Welche Ausprägungen von Risiken sind akzeptabel?
Wie können wir diese Informationen nutzen, um unsere Entscheidungsfindung zu optimieren?
Sind unsere Zielvorgaben mit unserem Risiko-Verständnis kompatibel? Und haben wir die richtigen Verhaltensweisen und Prozesse dafür?
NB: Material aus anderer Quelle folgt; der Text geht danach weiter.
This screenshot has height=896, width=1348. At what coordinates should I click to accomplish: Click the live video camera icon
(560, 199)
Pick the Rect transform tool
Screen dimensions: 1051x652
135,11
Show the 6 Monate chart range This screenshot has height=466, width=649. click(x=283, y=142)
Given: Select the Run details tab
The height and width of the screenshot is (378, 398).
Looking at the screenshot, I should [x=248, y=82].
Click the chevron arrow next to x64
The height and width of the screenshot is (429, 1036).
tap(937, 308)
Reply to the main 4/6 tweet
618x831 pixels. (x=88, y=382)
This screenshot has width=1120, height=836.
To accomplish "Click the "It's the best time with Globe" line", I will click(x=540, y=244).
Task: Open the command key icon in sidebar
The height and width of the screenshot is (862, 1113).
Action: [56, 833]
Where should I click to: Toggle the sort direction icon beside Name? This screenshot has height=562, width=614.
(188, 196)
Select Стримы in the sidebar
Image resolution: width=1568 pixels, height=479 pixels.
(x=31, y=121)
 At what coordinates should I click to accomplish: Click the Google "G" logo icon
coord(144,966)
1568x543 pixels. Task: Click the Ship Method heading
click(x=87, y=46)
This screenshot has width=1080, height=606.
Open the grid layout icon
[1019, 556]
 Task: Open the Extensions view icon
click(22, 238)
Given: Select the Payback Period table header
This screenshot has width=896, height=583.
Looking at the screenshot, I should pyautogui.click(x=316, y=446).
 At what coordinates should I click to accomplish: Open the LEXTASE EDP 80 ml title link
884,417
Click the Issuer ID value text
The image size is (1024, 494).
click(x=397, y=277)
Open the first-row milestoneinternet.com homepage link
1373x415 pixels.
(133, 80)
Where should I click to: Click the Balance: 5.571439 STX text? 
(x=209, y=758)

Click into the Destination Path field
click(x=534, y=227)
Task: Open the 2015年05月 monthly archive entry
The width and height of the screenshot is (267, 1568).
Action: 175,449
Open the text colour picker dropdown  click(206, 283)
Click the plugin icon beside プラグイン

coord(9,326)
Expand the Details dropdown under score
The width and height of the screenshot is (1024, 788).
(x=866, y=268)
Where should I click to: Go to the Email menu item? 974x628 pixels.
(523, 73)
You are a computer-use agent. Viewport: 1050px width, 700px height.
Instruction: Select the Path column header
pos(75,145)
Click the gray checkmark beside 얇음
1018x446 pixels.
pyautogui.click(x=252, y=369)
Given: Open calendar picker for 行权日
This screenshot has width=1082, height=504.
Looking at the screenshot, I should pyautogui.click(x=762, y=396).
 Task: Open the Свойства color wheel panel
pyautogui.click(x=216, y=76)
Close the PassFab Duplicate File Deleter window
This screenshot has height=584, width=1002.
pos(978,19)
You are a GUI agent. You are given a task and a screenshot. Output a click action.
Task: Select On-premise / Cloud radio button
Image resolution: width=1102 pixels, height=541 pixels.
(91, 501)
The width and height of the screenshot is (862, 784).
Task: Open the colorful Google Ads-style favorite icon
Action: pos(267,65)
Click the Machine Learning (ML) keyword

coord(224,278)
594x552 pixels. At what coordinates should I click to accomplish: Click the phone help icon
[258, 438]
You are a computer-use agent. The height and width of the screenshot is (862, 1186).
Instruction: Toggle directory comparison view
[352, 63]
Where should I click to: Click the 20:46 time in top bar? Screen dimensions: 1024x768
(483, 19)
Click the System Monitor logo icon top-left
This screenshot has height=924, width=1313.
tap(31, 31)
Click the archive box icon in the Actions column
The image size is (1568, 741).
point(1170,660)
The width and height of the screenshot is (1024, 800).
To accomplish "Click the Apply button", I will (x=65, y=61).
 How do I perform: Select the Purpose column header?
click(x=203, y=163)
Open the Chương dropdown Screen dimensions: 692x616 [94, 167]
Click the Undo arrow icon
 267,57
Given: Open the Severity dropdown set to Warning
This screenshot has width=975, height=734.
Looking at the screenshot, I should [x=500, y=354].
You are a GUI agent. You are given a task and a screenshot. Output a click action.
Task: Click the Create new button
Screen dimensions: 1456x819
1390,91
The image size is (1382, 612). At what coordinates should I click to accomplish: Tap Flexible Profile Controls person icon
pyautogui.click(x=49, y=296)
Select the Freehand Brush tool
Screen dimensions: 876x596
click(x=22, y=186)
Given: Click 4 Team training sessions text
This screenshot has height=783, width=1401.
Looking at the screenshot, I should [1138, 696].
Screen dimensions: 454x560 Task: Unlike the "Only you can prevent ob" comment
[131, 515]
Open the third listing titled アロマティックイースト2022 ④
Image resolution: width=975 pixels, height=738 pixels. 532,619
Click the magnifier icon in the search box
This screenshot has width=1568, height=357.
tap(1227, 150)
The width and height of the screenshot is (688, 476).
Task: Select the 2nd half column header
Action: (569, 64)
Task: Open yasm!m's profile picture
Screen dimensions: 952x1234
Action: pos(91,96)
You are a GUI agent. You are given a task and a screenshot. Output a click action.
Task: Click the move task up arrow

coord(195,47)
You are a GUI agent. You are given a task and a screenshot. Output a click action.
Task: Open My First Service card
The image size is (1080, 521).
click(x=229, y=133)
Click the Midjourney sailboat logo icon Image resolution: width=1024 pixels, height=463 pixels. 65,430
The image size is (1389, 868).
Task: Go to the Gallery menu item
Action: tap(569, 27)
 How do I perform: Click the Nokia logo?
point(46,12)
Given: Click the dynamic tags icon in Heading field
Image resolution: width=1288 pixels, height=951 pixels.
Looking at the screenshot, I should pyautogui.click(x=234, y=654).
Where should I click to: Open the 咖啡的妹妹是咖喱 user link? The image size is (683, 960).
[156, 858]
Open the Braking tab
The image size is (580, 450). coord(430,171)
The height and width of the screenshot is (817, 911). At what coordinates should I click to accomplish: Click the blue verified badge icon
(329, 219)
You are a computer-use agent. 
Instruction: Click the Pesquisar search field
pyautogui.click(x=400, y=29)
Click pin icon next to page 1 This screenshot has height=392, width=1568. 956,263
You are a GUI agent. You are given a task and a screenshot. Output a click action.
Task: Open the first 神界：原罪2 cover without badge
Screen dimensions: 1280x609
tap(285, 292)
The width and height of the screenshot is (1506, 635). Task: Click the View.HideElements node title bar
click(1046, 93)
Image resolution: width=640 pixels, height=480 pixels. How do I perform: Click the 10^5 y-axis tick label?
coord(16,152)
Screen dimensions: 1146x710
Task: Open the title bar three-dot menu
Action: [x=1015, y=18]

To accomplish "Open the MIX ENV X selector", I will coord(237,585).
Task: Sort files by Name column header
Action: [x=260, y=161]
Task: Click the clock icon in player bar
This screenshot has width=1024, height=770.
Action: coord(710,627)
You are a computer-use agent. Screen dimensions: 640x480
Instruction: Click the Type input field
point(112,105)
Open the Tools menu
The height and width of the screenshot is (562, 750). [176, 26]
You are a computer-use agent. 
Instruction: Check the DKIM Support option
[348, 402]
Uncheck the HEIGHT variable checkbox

3. Eine risk-enabled Entscheidungsfindung implementieren
Unternehmen, die ihr Risikomanagement unmittelbar in ihre Unternehmensprozesse einbinden, erzielen bessere Geschäftserfolge. Ein Beispiel für diese Integration in die Prozesse wäre es, so genannte risk appetite sensitivities - das sind definierte Messpunkte, die eine Analyse der Risiken vorsehen - möglichst früh in die strategische Planung einzubeziehen.
Fazit
Was ist das richtige Vorgehen, um den ersten Schritt in Richtung eines risk-enabled Performance Managements zu machen und IT-Risiken als Chancen zu begreifen und zu nutzen? Eine ganzheitliche Vorgehensweise sollte neben den vier Hauptdimensionen - strategischer Überblick und Planung, Unternehmensplanung und Budgetierung, operative Umsetzung und Kontrolle - folgende Punkte berücksichtigen:
Erstens muss das Risikomanagement ganzheitlich implementiert und betrieben werden. Zweitens müssen Verbesserungen in diesem Feld mit spezifischen Prozessen und Prozessgruppen verknüpft werden. Drittens ist es schließlich entscheidend für die erfolgreiche Einführung, dass die spezifischen Herausforderungen des jeweiligen Unternehmens intensiv in den Blick genommen und bei der Konzeption berücksichtigt werden. Denn jeder dieser Faktoren beeinflusst die Performance je nach Unternehmen ganz unterschiedlich.